Children may not have the vocabulary to talk about negative feelings and, as such, may express their feelings through behavior. Younger individuals with depression are may show phobias, separation anxiety disorder, somatic complaints and behavior problems. With psychotic depression, children are more likely to report hallucinations. Older adolescents and adults with psychotic depression may have delusions.  An additional developmental consideration is that children may display irritable symptoms rather than typical “sadness” associated with adult depression.  This is an important consideration in the assessment and diagnosis of childhood depression.

Optimal Assessment Strategy
 As was seen in the literature and current research, multiple assessments are key for diagnosing psychopathology, particularly that of depression.  Because of developmental concerns and the range of symptoms, it may take more time to diagnose depression in a child than it does to diagnose an adult.
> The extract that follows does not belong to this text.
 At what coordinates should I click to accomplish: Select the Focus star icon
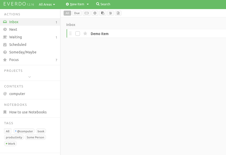pyautogui.click(x=5, y=60)
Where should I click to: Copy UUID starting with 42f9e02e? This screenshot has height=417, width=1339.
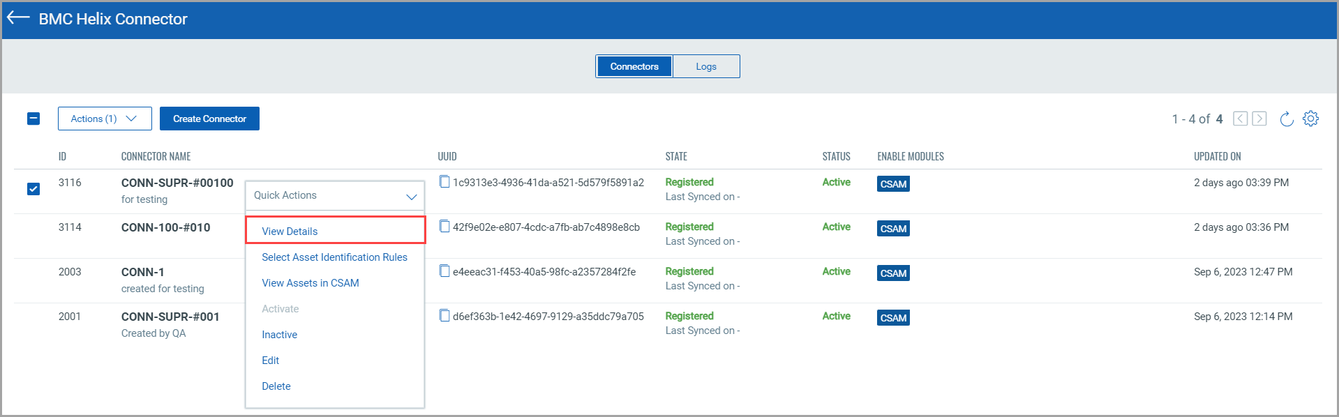(444, 227)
The diagnostic process from a developmental perspective includes interviews of both parents the child.  Parents are more likely to report outward signs of depression, but the child may be more aware of experiences the parents do not recognize.  Additionally, school and other outside reports are useful, as they are less subject to the parents’ agendas.  A report of the developmental history and information about the existence of other conditions would be helpful in assessment as well.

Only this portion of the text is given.